Court Opinion

ID: 9570605
Source: CourtListenerOpinion
Date Created: 2023-08-21 20:24:35.661528+00
Date Added: 2024-06-11T12:09:58.325201
License: Public Domain

BROUSSARD, J., Concurring and Dissenting.—
 ?  ?  I agree with the majority opinion insofar as it affirms the judgment of guilt and the finding of three of eleven special circumstances, but dissent from the affirmance of the penalty.
In People v. Brown (1985) 40 Cal.3d 512 [220 Cal.Rptr. 637, 709 P.2d 440], the defendant contended that the 1978 California death penalty law enacted a “mandatory” death penalty and hence was unconstitutional. We rejected that contention. The law, we said, did not require the jury to add up the weights assigned to aggravating and mitigating factors, and to return a death verdict if the aggravating factors were the weightier. Instead, we determined, the weighing process serves to guide a normative judgment— whether death is the appropriate penalty in the case at hand. Here, the penalty jury was instructed in the language of the 1978 death penalty statute that "if you conclude that the aggravating evidence outweighs the mitigating evidence, you shall return a death sentence." As we observed in People v. Brown (1985) 40 Cal.3d 512 [220 Cal.Rptr. 637, 709 P.2d 440], this language may lead a jury to believe that once it concludes that aggravating factors outweigh mitigating factors, it has no further decision to make; it is obligated to return a death verdict even if it does not believe that death is the appropriate penalty in the case before it. Whether the giving of such an instruction is reversible error, Brown said, must be determined by examination of the record of each case. (40 Cal.3d 512, 545, fn. 17.)
Accordingly, the majority examine the record in the present case and discover that the prosecutor, addressing the jury at closing argument, made clear his view that the instruction confines the jury’s discretion. He told the jury that it would be instructed that " 'if you conclude that that aggravating *1289evidence outweighs the mitigating evidence, you shall return a death sentence.’ Shall, not may, not might, not maybe. It is very explicit. If the aggravating evidence outweighs the mitigating evidence you shall return a verdict of death.” There is nothing ambiguous, nothing equivocal in this language, and no freedom for the jury to make the normative decision envisioned by Brown.

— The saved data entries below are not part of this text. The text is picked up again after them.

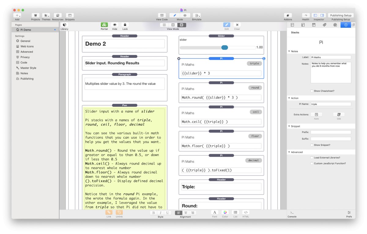Collapse the Advanced inspector section
The image size is (367, 234).
289,152
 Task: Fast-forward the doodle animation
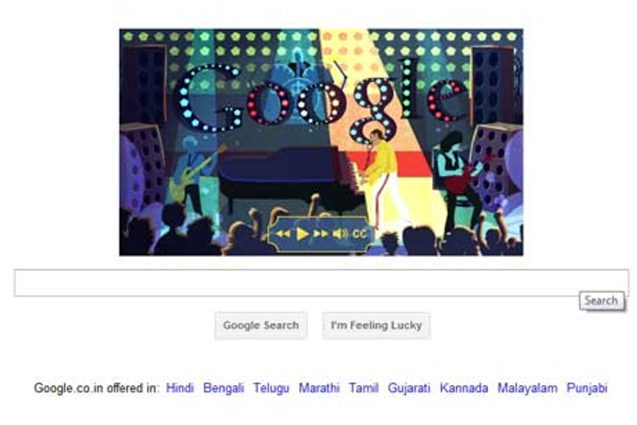click(320, 234)
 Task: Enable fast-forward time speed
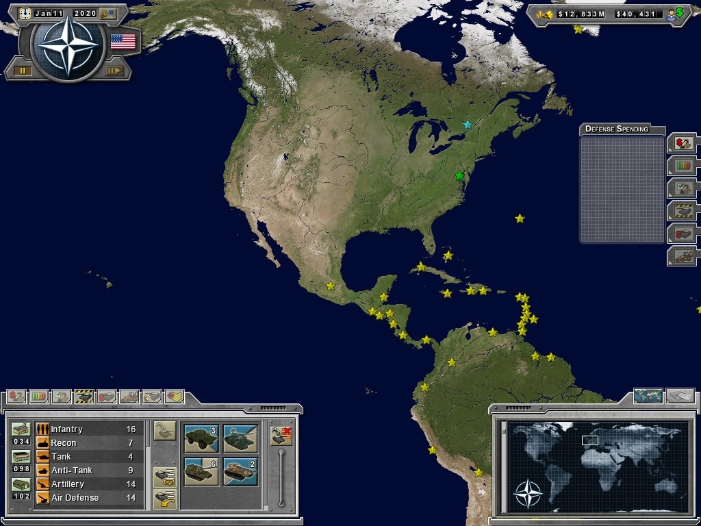(115, 71)
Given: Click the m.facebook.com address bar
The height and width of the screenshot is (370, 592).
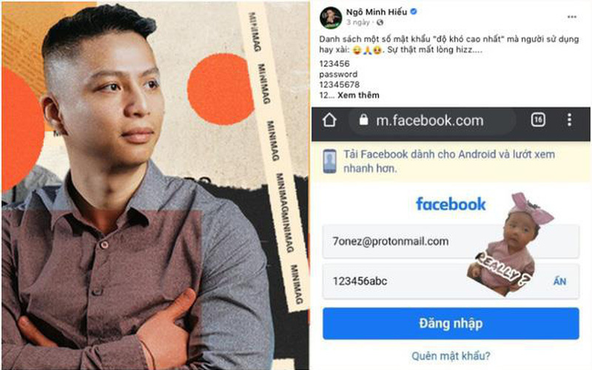Looking at the screenshot, I should [432, 121].
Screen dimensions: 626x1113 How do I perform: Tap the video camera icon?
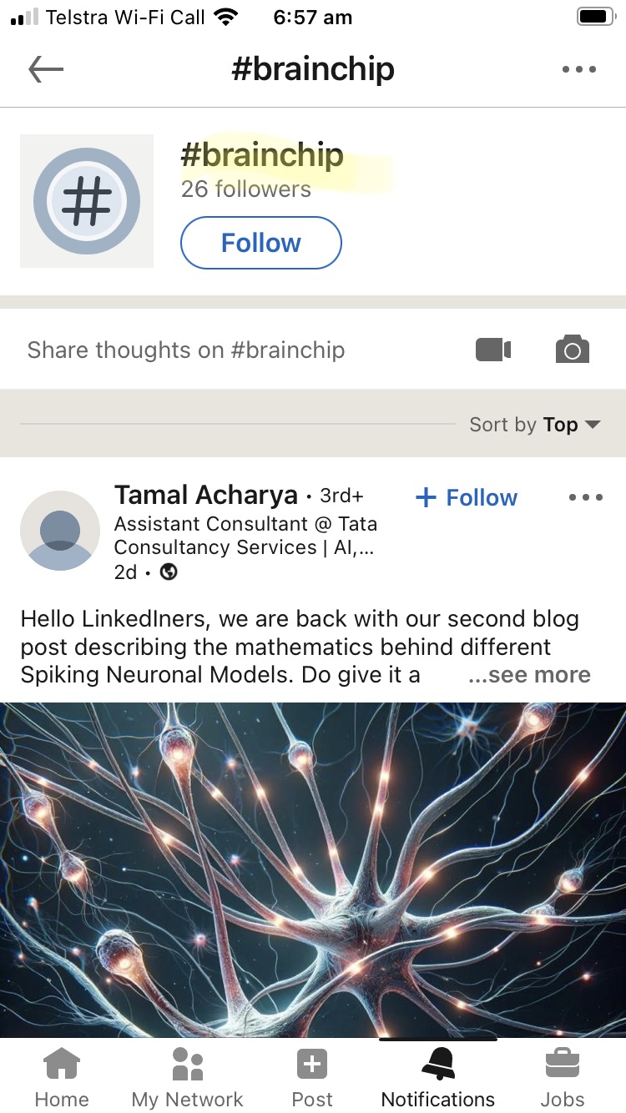point(493,350)
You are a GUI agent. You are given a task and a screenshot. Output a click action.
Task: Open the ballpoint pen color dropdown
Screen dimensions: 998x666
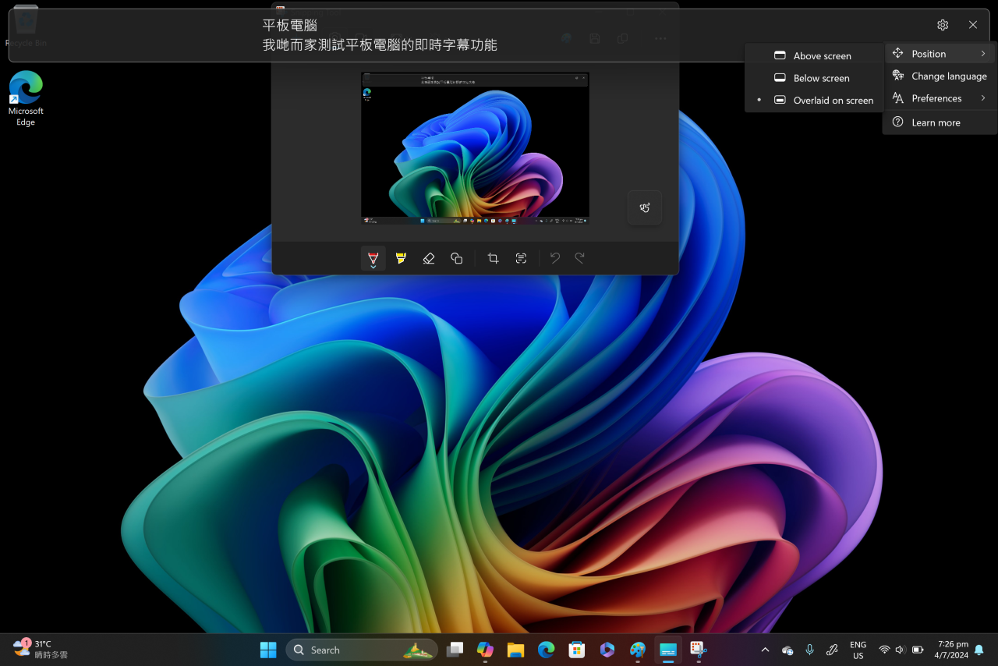click(x=373, y=266)
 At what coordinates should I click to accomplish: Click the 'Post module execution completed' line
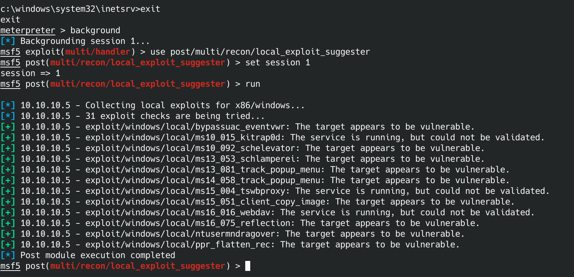pyautogui.click(x=97, y=255)
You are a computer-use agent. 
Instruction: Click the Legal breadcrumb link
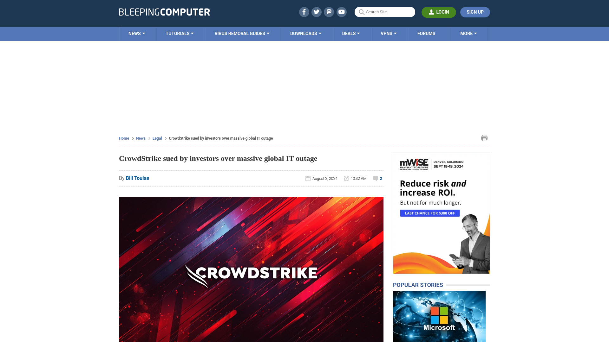tap(157, 138)
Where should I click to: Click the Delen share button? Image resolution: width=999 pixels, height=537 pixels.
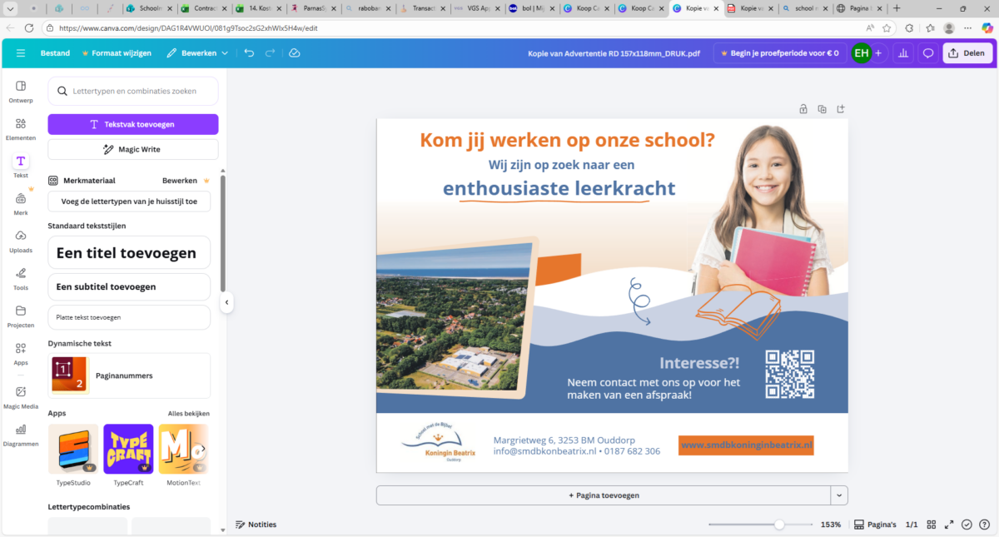[966, 53]
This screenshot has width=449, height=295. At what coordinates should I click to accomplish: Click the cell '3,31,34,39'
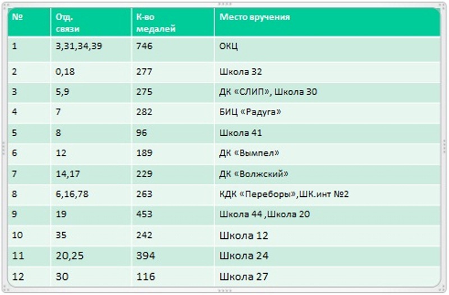(x=91, y=49)
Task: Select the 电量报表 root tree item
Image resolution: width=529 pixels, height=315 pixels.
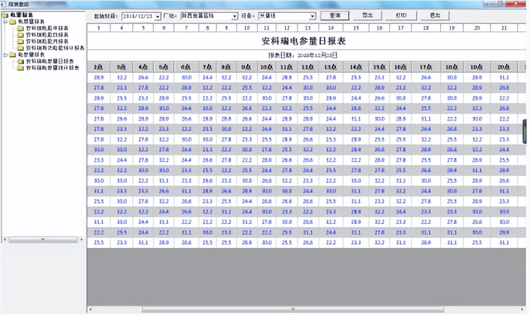Action: pos(16,15)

The majority, however, go on to find in other parts of the prosecutor’s argument phrases which to them suggest that he did not mean what he said in the language quoted above. They note that both at voir dire and in closing argument he reminded the jury that the law permitted a death penalty even though the defendant was not the actual killer. The majority then quote the prosecutor’s exhortation asking the jurors to “follow the law. Consider the evidence, render a just verdict, do your duty, follow your oath.” In an illogical leap, they assert that by “follow the law” he meant only the law relating to the culpability of persons who engage others to commit murder, not the law relating to the weighing of aggravating and mitigating factors; and even though he had explained to the jurors their duty to return a death verdict if aggravating evidence was the weightier, “do your duty” did not mean this duty.
The majority further note that the prosecutor argued that defendant “deserved” the death penalty, language which seems to recognize the power of the jury to make a normative decision. But neither judge nor prosecutor ever told the jury that it was their right to make such a decision. The prosecutor’s argument boils down to two assertions: Because the aggravating evidence outweighs the mitigating, it is your duty as jurors to return a verdict of death. And do not feel guilty about doing your duty, because defendant deserves that penalty. Nowhere is there anything to suggest that the jury could, consistently with its duty, return a life verdict on the ground that despite the relative weights of the factors death was not the appropriate penalty.
I conclude that the penalty jury in this case was not properly made aware of its responsibility to make the basic normative decision whether death was the appropriate penalty. The failure to so advise the jury is substantial, and reversible, error.
Bird, C. J., and Reynoso, J., concurred.